【サイバー攻撃常習国に囲まれる日本】中国による情報窃取が増加 現在の国家防衛に必要な「ACD」とは

　このようなACD戦略は、アメリカだけではなくイギリスでも行われている。イギリスでは、2016年の「サイバーセキュリティ戦略」で、戦略文書の中でACDが明確に位置付けられた。同戦略では、「イギリスのネットワーク全体のサイバーセキュリティのレベルを大幅に向上させるためのACDを開発・適用する」との宣言がなされ、イギリスのサイバー空間全体に対して、このACDを適用し、自らのネットワークに対する脅威を理解し、それらの脅威に積極的に対抗するための対策を考案し、実施するとイギリス政府は表明した。

　イギリスでも、サイバー攻撃者の特定のために、2016年調査権限法に基づいて、通信の傍受、メタ・データの収集・集約、ハックバック、ダークネットでの情報収集などの多岐にわたる活動をインテリジェンス機関、法執行機関、国防情報機関が実施している。

　また、能動的防御の技術対応として、国家サイバーセキュリティセンター（NCSC）において、ドメイン名保護、ウェブチェック、テイクダウンなど10の技術的ACDを実施している。このうち、悪意のあるサイトのテイクダウンでは、毎年20万件近くがテイクダウンされ、サイバー攻撃が引き起こす被害軽減に貢献している。

日本もACD導入へ

 

　ACDは、具体的には図3に示すような「OODAループ」を回して、サイバー攻撃者へ対応していくという形で行われている。国家が関与するサイバー攻撃に対しては、アトリビューションを特定した上で、対応決定を行う。政策的対応として、サイバーで反撃、制裁、外交的な措置、司法訴追といったオペレーションをとる。技術的対応としては、通信のブロックやサーバーのテイクダウン、ハックバックといったオペレーションも同時に行われる。これらを組み合わせて、敵側のサイバー攻撃主体を抑止していくという形でのオペレーションが進行している。

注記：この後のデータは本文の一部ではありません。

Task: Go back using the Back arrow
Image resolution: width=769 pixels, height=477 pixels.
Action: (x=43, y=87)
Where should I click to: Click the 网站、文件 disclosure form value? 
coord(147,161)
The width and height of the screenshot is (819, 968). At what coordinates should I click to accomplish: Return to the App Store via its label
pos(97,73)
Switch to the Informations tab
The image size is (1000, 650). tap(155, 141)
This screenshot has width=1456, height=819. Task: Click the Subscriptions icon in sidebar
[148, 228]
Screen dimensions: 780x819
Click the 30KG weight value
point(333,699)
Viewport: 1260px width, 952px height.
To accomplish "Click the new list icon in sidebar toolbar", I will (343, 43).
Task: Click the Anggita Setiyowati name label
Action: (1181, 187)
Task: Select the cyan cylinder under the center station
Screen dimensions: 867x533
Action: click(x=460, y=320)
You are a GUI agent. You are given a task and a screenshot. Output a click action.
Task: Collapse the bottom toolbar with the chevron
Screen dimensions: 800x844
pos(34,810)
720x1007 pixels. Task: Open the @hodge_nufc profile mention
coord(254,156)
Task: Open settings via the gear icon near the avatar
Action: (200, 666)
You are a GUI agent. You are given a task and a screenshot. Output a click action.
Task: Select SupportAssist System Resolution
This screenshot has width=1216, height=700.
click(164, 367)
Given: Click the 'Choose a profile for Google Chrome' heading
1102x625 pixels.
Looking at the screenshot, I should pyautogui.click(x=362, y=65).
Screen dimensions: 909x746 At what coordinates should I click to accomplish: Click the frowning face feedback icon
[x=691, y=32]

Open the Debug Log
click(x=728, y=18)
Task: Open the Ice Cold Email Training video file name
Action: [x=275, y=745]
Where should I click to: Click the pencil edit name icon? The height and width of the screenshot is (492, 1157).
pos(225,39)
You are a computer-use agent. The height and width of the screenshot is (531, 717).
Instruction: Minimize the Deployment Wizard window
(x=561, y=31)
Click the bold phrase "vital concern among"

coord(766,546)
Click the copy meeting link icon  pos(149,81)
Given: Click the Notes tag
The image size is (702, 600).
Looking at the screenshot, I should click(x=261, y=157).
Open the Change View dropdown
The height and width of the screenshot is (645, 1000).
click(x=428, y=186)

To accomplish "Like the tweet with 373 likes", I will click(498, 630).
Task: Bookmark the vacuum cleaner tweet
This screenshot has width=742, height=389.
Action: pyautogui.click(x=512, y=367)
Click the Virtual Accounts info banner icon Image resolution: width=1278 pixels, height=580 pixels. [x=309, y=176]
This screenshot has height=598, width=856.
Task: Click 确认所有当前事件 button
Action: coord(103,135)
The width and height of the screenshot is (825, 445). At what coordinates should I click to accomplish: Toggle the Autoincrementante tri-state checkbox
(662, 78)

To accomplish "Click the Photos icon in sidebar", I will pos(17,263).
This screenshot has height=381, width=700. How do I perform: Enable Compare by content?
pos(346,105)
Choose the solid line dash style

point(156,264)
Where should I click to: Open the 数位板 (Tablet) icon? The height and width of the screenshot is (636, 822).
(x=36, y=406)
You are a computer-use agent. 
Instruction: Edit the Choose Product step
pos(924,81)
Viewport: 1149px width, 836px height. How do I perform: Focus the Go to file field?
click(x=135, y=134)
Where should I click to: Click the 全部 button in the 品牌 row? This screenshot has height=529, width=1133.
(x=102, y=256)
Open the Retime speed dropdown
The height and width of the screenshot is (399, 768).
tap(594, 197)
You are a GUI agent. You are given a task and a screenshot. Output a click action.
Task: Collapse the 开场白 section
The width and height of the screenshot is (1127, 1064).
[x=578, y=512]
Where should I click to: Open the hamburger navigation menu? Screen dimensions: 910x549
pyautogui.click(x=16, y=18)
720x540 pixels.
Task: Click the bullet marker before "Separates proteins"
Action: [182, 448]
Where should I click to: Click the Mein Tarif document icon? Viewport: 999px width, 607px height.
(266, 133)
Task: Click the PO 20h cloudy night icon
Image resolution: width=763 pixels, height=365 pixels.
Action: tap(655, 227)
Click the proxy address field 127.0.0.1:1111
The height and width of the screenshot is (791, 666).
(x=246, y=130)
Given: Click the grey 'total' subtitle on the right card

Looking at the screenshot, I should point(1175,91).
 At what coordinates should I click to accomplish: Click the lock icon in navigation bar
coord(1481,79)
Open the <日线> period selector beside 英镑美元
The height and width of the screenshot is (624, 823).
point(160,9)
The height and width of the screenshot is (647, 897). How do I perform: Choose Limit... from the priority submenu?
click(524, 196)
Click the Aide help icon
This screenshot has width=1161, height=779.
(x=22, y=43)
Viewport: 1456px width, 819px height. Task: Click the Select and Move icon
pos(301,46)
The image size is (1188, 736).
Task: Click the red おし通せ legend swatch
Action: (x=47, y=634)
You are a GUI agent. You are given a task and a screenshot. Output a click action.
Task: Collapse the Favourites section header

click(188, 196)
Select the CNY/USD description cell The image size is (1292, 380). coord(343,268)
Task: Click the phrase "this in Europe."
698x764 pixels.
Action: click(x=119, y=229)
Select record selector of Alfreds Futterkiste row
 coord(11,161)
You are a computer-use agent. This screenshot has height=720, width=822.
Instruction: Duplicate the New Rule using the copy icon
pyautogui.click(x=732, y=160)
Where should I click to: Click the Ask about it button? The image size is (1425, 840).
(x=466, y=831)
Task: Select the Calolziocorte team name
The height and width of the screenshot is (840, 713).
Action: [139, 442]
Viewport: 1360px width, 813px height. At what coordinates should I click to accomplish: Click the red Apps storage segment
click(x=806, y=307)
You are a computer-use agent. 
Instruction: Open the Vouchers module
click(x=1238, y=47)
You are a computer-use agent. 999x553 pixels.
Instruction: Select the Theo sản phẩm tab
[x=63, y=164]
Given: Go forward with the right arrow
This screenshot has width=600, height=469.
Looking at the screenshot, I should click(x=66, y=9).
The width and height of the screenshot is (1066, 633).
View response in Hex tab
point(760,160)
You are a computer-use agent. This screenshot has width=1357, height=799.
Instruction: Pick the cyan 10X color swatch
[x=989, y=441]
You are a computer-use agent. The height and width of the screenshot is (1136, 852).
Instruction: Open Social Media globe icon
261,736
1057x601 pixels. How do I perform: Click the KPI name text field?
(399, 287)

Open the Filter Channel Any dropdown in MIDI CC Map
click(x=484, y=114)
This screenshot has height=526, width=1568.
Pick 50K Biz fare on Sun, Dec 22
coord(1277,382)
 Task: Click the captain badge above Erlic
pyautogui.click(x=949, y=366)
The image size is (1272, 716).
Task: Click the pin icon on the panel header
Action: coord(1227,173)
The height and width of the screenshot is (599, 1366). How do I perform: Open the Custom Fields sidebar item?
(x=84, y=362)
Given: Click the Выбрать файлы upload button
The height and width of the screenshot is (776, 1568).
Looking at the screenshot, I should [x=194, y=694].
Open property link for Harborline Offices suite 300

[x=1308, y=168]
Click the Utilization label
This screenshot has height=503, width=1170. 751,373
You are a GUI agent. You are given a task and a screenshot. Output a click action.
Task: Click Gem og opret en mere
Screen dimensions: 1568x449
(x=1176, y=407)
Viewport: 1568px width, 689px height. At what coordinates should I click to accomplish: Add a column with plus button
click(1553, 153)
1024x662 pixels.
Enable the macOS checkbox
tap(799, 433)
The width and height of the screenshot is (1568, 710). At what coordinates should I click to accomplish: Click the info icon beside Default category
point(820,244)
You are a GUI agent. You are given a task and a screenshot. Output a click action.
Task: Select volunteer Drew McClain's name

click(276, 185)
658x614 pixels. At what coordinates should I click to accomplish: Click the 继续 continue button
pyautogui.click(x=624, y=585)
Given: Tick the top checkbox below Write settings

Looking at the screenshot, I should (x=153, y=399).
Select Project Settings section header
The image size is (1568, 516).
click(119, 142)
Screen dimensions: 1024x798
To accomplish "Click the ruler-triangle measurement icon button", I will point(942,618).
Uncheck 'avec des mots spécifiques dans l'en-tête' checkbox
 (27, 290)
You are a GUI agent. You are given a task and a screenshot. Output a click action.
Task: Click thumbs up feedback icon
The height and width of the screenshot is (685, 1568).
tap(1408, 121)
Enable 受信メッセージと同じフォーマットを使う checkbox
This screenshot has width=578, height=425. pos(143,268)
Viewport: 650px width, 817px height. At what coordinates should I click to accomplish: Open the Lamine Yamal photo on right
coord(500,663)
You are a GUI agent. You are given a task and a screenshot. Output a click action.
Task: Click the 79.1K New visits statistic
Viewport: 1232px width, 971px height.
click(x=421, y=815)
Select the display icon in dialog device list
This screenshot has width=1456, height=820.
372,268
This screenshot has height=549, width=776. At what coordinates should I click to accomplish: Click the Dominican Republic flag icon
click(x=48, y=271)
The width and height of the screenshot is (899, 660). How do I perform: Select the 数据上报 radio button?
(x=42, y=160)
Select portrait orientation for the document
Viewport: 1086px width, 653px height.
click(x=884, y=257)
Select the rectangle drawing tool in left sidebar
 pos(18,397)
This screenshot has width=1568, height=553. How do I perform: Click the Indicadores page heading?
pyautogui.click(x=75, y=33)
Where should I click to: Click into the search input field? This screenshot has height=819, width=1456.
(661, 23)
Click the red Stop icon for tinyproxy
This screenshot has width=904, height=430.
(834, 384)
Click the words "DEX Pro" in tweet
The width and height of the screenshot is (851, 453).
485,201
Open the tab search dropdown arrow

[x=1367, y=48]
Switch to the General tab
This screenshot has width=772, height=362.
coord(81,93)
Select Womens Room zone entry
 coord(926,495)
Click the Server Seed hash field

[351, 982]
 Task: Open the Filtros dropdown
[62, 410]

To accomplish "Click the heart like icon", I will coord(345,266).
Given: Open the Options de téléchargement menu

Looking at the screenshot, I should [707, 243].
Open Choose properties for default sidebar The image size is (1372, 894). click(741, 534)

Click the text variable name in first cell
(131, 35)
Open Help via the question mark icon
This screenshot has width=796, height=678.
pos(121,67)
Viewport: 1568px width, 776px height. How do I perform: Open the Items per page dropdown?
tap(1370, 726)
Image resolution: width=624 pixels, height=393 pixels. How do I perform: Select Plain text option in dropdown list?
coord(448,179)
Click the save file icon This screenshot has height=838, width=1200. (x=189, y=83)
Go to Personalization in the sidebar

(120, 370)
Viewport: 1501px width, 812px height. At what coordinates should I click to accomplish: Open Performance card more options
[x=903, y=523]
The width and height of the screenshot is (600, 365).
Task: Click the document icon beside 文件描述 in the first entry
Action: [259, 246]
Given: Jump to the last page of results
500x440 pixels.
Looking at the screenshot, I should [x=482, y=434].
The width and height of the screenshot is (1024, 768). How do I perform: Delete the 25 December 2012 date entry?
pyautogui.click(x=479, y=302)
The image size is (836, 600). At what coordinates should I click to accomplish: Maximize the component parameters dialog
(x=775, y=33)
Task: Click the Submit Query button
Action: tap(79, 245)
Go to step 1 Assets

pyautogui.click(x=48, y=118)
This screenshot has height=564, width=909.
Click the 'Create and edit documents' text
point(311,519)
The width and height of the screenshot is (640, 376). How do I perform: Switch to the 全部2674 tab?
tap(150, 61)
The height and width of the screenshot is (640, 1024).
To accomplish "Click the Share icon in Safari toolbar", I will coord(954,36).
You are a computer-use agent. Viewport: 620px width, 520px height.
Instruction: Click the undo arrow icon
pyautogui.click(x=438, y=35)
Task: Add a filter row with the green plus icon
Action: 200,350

　「OODAループ」は、まず?「Observe:情報収集」として、通信傍受、メタ・データの収集などを用いた、サイバー攻撃に関する「生」のデータの収集と観測が出発点となる。そして次に、サイバー攻撃者を特定するため、よりピンポイントに絞った「アトリビューションの特定」が行われる。?「Orient:分析／特定」として、技術手法を用いた蓄積データの分析、攻撃者に近づくためのC&Cサーバーへのハックバック、ビーコンプログラムや囮環境を用いた攻撃者のネットワークへの侵入が行われ、攻撃者の特定が行われる。

　その上で、?「Decide:対応決定」として、観測データや分析から得られた状況判断を基に、どのような対応で攻撃者を抑止し、攻撃によるダメージを軽減するかを決定する。そして、?「Act:対応実施」として、攻撃軽減のための技術的措置の実施や、攻撃者を抑止するための政策的措置の実施が行われる。

　今後我が国でも、サイバー領域の安全保障を確保するために、ACDを用いた安全保障政策が検討されている。2022年12月16日に閣議決定された「国家安全保障戦略」をはじめとする「安保三文書」では、サイバー安全保障分野でACDを行うことが明記された。

『新領域安全保障』では、ACDをはじめサイバー・宇宙・無人兵器といった新領域の最新動向、およびその中での国内法・国際法についての課題を検討した。

　我が国の戦略文書の中に、最初に能動的なサイバーセキュリティが位置付けられたのは、2018年のサイバーセキュリティ戦略においてである。サイバー空間の脅威の深刻化に伴い、受動的な対策だけでは対応できないとして、「サイバー関連事業者等と連携し、脅威に対して事前に積極的な防御策を講じる「積極的サイバー防御」を推進する」との文言が入れられた。具体的な対策の例として、脅威情報の共有、攻撃誘引技術の活用、ボットネット対策などが示された。